Dans son livre « L’alibi allemand », la journaliste Ruth Hoffmann ne se contente pas de reconstituer la genèse d’une action qui valut à Stauffenberg et ses complices d’être fusillés, puis à leurs familles d’être implacablement pourchassées. Elle s’intéresse aussi à la suite : comment ces hommes ont-ils été perçus dans l’après-guerre ? Stauffenberg a-t-il tout de suite été salué comme l’un des rares à avoir sauvé l’honneur de son pays ? 
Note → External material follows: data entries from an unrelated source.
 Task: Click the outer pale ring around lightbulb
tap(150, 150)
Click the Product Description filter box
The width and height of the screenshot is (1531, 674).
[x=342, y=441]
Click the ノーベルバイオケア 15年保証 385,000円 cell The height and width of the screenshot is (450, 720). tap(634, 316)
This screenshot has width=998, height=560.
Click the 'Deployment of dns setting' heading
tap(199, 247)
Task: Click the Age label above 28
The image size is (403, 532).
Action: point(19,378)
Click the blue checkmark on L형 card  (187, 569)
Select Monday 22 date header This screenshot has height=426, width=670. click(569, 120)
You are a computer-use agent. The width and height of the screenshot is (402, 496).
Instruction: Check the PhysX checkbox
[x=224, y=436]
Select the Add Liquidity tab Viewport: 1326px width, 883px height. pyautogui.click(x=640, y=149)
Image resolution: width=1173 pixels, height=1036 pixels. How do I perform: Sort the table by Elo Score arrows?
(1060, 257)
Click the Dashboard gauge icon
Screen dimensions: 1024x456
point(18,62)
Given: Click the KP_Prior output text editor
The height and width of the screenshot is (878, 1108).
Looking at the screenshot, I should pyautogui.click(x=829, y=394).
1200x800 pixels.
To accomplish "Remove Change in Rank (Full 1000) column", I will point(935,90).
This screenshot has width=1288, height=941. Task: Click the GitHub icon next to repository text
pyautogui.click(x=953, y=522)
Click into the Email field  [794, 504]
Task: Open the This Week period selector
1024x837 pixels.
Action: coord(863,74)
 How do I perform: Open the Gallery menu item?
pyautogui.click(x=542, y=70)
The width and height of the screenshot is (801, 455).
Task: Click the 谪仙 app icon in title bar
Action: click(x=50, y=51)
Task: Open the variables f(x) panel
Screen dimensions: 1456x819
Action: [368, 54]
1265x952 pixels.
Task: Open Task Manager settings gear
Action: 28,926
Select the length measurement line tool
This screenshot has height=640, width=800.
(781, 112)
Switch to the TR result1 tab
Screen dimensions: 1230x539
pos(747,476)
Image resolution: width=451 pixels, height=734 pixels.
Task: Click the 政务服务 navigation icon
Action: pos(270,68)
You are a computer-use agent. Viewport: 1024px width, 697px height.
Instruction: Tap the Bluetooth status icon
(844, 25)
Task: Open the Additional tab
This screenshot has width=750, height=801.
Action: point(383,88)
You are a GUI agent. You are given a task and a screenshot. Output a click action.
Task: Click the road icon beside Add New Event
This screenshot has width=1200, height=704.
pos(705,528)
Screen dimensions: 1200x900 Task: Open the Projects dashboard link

La réponse pourra étonner : à l’instar des autres résistants allemands, ses compatriotes virent d’abord en lui un traître. « Il a fallu attendre un bon moment avant que l’attentat du 20 juillet 1944 – qui donne aujourd’hui lieu à de fiers discours du dimanche – ne soit considéré comme une rébellion légitime contre un régime ignoble », rapporte Ulrich Rüdenauer dans le Tagesspiegel. C’est qu’après 1945, l’épuration ne concerna qu’une petite minorité de nazis : beaucoup continuaient d’occuper « des postes clés dans les tribunaux, en politique et dans les institutions publiques » de l’Allemagne de l’Ouest. Hors de question pour eux de remuer un passé où ils avaient fait si piètre figure. Jusque dans les années 1950, écrit Hoffmann, « à quelques exceptions près, ce ne sont donc pas les persécuteurs et les bourreaux qui étaient au pilori, mais leurs victimes. Tandis que les uns bénéficiaient de pensions, d’une assistance juridique ou d’attestations en leur faveur, les autres continuaient à être exposés à la calomnie – et le gouvernement laissait faire. » L’ouvrage d’Hoffmann montre que même la reconnaissance d’une valeur positive à l’attentat du 20 juillet semble avoir été dictée par de mauvaises raisons. D’abord, on le réduisit à un complot d’officiers conservateurs alors que des sociaux-démocrates avaient été étroitement impliqués dans ses préparatifs. Ensuite et surtout, cette reconnaissance eut moins pour but de réparer une injustice que de dévaloriser les autres actes de résistance. Lesquels avaient un inconvénient majeur : ils étaient, pour un bon nombre, le fait de communistes.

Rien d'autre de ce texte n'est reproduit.